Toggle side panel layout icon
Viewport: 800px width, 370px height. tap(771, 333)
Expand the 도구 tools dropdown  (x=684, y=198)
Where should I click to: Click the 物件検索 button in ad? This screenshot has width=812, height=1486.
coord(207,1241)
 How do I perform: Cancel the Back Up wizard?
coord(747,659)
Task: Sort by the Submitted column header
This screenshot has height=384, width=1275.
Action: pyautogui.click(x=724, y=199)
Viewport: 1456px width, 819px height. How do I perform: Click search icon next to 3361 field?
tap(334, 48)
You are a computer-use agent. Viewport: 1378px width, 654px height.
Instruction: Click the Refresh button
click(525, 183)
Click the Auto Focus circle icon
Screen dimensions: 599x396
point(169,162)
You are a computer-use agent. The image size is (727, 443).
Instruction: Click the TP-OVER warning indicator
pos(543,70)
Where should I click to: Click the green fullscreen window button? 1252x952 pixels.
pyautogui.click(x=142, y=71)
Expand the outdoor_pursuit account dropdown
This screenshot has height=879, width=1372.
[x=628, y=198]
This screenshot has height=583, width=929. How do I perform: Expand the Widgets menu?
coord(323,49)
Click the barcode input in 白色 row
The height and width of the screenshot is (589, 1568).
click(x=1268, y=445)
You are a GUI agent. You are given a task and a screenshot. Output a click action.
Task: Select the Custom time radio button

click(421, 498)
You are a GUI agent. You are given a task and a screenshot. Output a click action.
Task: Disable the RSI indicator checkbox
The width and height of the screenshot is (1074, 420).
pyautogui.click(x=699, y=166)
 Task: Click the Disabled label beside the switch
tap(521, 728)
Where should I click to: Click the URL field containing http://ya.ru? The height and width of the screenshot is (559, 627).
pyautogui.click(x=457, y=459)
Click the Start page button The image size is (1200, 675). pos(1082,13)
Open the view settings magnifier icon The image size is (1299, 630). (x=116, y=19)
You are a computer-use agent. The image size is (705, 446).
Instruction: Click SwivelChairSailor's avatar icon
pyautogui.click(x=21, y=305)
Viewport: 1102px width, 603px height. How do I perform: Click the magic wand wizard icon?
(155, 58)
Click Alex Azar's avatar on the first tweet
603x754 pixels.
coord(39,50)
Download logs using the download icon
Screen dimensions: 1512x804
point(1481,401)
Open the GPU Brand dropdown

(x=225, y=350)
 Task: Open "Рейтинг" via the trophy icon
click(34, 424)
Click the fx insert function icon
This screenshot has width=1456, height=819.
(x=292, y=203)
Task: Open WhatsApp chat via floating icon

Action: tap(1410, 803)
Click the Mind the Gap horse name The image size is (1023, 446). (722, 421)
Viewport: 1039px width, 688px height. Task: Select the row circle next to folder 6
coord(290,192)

# Given exercise:
Present the lines above as a Markdown table with two columns, "Row" and "Line". Number each row and leave out the blank lines.

# Answer for this exercise:
| Row | Line |
|---|---|
| 1 | Toggle side panel layout icon |
| 2 | Viewport: 800px width, 370px height. tap(771, 333) |
| 3 | Expand the 도구 tools dropdown  (x=684, y=198) |
| 4 | Where should I click to: Click the 物件検索 button in ad? This screenshot has width=812, height=1486. |
| 5 | coord(207,1241) |
| 6 |  How do I perform: Cancel the Back Up wizard? |
| 7 | coord(747,659) |
| 8 | Task: Sort by the Submitted column header |
| 9 | This screenshot has height=384, width=1275. |
| 10 | Action: pyautogui.click(x=724, y=199) |
| 11 | Viewport: 1456px width, 819px height. How do I perform: Click search icon next to 3361 field? |
| 12 | tap(334, 48) |
| 13 | You are a computer-use agent. Viewport: 1378px width, 654px height. |
| 14 | Instruction: Click the Refresh button |
| 15 | click(525, 183) |
| 16 | Click the Auto Focus circle icon |
| 17 | Screen dimensions: 599x396 |
| 18 | point(169,162) |
| 19 | You are a computer-use agent. The image size is (727, 443). |
| 20 | Instruction: Click the TP-OVER warning indicator |
| 21 | pos(543,70) |
| 22 | Where should I click to: Click the green fullscreen window button? 1252x952 pixels. |
| 23 | pyautogui.click(x=142, y=71) |
| 24 | Expand the outdoor_pursuit account dropdown |
| 25 | This screenshot has height=879, width=1372. |
| 26 | [x=628, y=198] |
| 27 | This screenshot has height=583, width=929. How do I perform: Expand the Widgets menu? |
| 28 | coord(323,49) |
| 29 | Click the barcode input in 白色 row |
| 30 | The height and width of the screenshot is (589, 1568). |
| 31 | click(x=1268, y=445) |
| 32 | You are a GUI agent. You are given a task and a screenshot. Output a click action. |
| 33 | Task: Select the Custom time radio button |
| 34 | click(421, 498) |
| 35 | You are a GUI agent. You are given a task and a screenshot. Output a click action. |
| 36 | Task: Disable the RSI indicator checkbox |
| 37 | The width and height of the screenshot is (1074, 420). |
| 38 | pyautogui.click(x=699, y=166) |
| 39 |  Task: Click the Disabled label beside the switch |
| 40 | tap(521, 728) |
| 41 | Where should I click to: Click the URL field containing http://ya.ru? The height and width of the screenshot is (559, 627). |
| 42 | pyautogui.click(x=457, y=459) |
| 43 | Click the Start page button The image size is (1200, 675). pos(1082,13) |
| 44 | Open the view settings magnifier icon The image size is (1299, 630). (x=116, y=19) |
| 45 | You are a computer-use agent. The image size is (705, 446). |
| 46 | Instruction: Click SwivelChairSailor's avatar icon |
| 47 | pyautogui.click(x=21, y=305) |
| 48 | Viewport: 1102px width, 603px height. How do I perform: Click the magic wand wizard icon? |
| 49 | (155, 58) |
| 50 | Click Alex Azar's avatar on the first tweet |
| 51 | 603x754 pixels. |
| 52 | coord(39,50) |
| 53 | Download logs using the download icon |
| 54 | Screen dimensions: 1512x804 |
| 55 | point(1481,401) |
| 56 | Open the GPU Brand dropdown |
| 57 | (x=225, y=350) |
| 58 |  Task: Open "Рейтинг" via the trophy icon |
| 59 | click(34, 424) |
| 60 | Click the fx insert function icon |
| 61 | This screenshot has width=1456, height=819. |
| 62 | (x=292, y=203) |
| 63 | Task: Open WhatsApp chat via floating icon |
| 64 | Action: tap(1410, 803) |
| 65 | Click the Mind the Gap horse name The image size is (1023, 446). (722, 421) |
| 66 | Viewport: 1039px width, 688px height. Task: Select the row circle next to folder 6 |
| 67 | coord(290,192) |